Menurut tokoh Psikologi Sosial Albert Bandura menyatakan bahwa anak meniru perilaku agresif dari orang dewasa di sekitarnya. Hal ini menujukan bahwa anak adalah pembelajar dan peniru yang baik terhadap lingkungannya. Anak seperti cermin yang mengimitasi melalui melihat model perilaku orang dewasa di lingkungannya.

Muhammad SAW dan Anak
Tahun ini Hari Anak Internasional bertepatan dengan umat Islam merayakan Maulid Nabi Muhammad SAW. Momentum yang tepat untuk kembali menghayati nilai-nilai luhur Muhammad sebagai teladan dalam mendidik anak. Salah satunya adalah cara mendidik yang terbaik adalah memberikan suri teladan untuk anak.
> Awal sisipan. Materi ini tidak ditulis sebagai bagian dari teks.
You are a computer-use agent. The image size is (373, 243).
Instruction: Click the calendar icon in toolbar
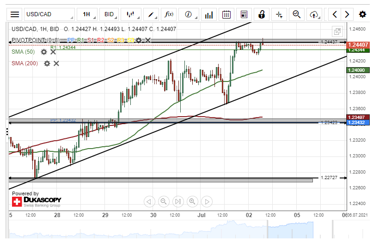pos(226,14)
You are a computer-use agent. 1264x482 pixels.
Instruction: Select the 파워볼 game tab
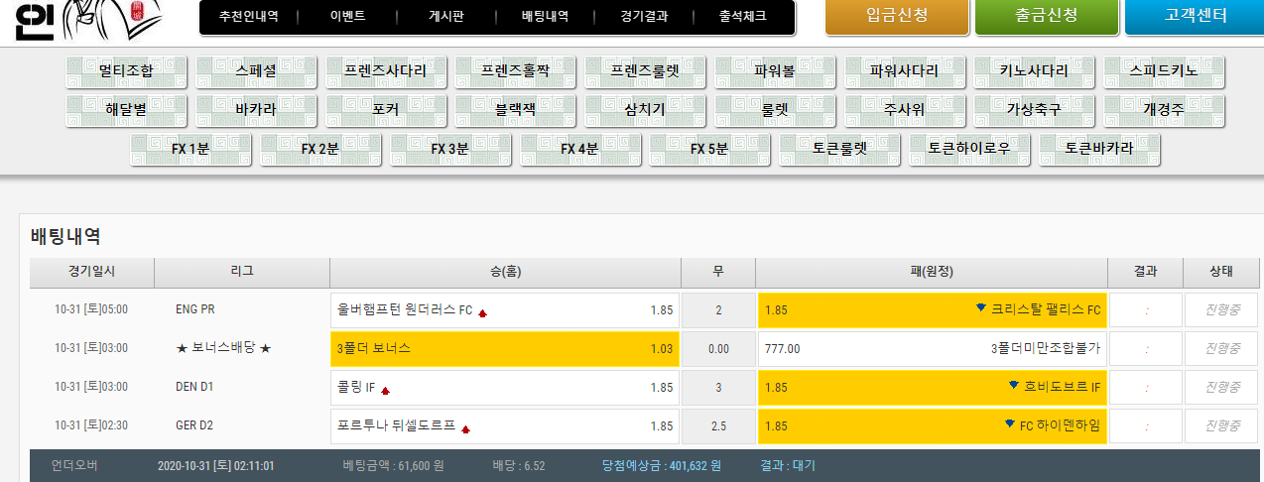pyautogui.click(x=775, y=71)
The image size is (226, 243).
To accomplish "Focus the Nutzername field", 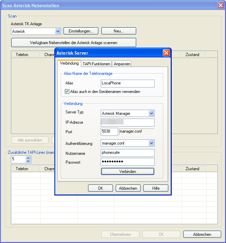I will [x=128, y=153].
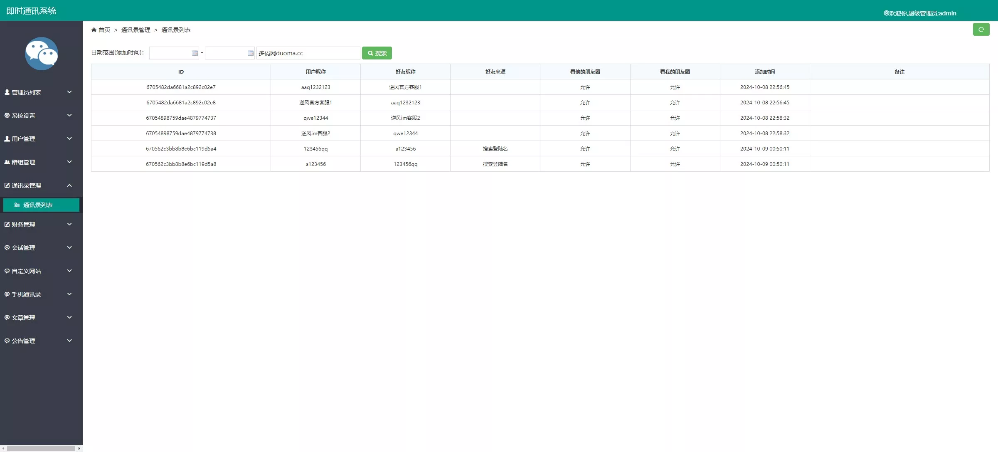Screen dimensions: 998x452
Task: Collapse the 通讯录管理 section chevron
Action: [x=69, y=185]
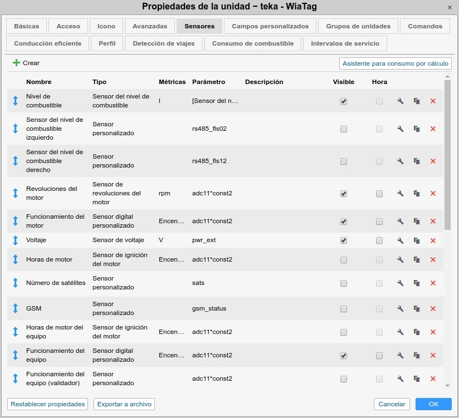Screen dimensions: 459x418
Task: Check the Hora box for Voltaje
Action: tap(379, 240)
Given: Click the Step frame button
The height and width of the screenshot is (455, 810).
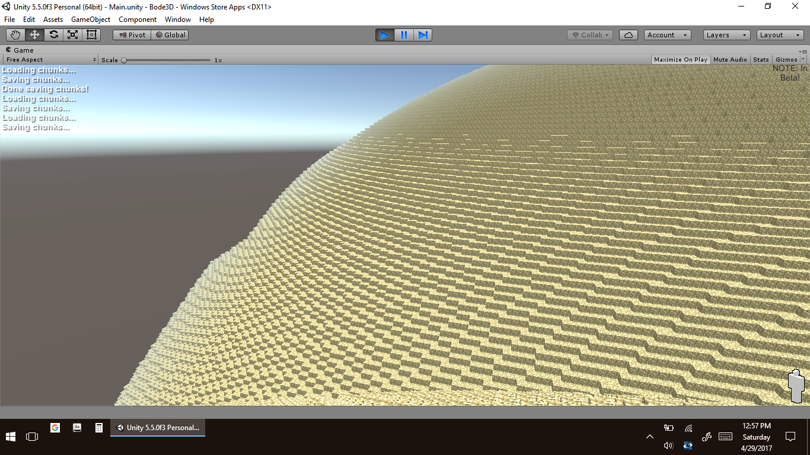Looking at the screenshot, I should (423, 35).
Muhammad mencontohkan bagaimana cara menyayangi anak, seperti menciumnya, lemah lembut, welas asih, menahan marah dan memaafkan anak-anak. Salah satu pola yang paling terkenal dari beliau adalah tahapan mendidik anak yakni usia 0-7 tahun dengan menanamkan sopan santun. Selanjutnya pada jenjang usia 7-14 tahun menanamkan kedisipllinan, kemudian ajaklah anak bertukar pikiran pada jenjang usia 14-21 tahun dan setelah itu lepas mereka untuk belejar mandiri.

Kembali menghayati perayaan kelahiran Nabi Muhammad serta meneladaninya dalam mendidik dan mengasuh anak bertepatan dengan Hari Anak Internasional menjadi momentum evaluasi untuk menatap masa depan anak-anak Indonesia yang lebih baik. Setiap elemen masyarakat harus disadarkan bahwa kondisi perkembangan psikososial anak kita tidak sedang baik-baik saja. Bahwa kondisi tersebut adalah tanggung jawab bersama, kehadiran pemerintah memerlukan dukungan penuh dari masyarakat.

Mengutip perkataan seorang pujangga Ronggowarsito. “Nalar Ajar Terusan Budi”. Nalar atau pikiran yang sudah belajar dan terdidik harus diimplementasikan dalam bentuk budi pekerti. Kemampuan intelektual, prestasi akademik menjadikan seorang anak juga berbudi pekerti. Maka pendidikan formal di sekolah harus diimbangi dengan mengajarkan budi pekerti anak tidak hanya secara teori namun dengan selalu memberikan teladan yang baik. Sehingga anak tidak kekurangan figur suri teladan yang baik.

*Tulisan ini pernah dimuat di seluang.id dan dimuat ulang dengan izin penulis

*Penulis adalah lulusan Fakultas Psikologi UMS yang sekarang bekerja di Bapas Pontianak. Husni dapat disapa di akun IG nya : @ansichusni

No comments:

Powered by Blogger.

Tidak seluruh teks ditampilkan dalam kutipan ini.